▸ DIRECTIONS: Give again, word for word, every line below from the one that has "Where should I click to: Download" through the one that has "Task: Click the warm", both included, and no others.

▸ RECORDED DATA:

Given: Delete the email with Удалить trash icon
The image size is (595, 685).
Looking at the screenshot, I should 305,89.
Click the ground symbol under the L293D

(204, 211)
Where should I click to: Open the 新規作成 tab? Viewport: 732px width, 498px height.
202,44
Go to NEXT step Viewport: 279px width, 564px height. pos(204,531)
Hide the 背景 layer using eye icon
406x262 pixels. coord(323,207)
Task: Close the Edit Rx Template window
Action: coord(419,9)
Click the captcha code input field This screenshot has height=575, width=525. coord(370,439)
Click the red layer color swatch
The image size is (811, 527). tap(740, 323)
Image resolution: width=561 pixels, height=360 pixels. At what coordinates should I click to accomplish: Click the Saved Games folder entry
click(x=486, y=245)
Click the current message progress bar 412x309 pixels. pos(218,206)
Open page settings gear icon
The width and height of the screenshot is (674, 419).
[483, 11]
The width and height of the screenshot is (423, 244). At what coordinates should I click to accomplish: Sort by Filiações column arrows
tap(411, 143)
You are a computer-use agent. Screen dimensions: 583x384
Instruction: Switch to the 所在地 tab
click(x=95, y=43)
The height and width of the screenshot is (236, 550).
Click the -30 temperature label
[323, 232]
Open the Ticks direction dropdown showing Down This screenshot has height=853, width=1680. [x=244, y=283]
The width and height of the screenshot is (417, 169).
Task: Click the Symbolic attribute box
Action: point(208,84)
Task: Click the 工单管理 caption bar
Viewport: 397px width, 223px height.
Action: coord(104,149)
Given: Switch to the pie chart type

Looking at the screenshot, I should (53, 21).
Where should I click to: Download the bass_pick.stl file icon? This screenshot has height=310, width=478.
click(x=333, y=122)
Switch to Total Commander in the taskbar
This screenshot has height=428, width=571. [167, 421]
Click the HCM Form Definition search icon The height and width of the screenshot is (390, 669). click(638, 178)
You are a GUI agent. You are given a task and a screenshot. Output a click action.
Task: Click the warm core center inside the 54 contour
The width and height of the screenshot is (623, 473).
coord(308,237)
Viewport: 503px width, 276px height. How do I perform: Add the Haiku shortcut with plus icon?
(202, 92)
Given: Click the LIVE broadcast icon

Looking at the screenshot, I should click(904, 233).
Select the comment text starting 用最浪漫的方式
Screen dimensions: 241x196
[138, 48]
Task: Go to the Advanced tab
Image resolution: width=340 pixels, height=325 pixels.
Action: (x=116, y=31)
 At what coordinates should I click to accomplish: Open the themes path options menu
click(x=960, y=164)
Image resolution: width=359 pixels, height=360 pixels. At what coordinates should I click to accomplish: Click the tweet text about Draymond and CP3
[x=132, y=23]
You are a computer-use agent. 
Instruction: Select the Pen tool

▸ PROBLEM SOLUTION:
Where should I click to: Download the bass_pick.stl file icon? This screenshot has height=310, width=478.
click(x=333, y=122)
Switch to Total Commander in the taskbar
This screenshot has height=428, width=571. [167, 421]
Click the HCM Form Definition search icon The height and width of the screenshot is (390, 669). click(638, 178)
You are a GUI agent. You are given a task and a screenshot. Output a click action.
Task: Click the warm core center inside the 54 contour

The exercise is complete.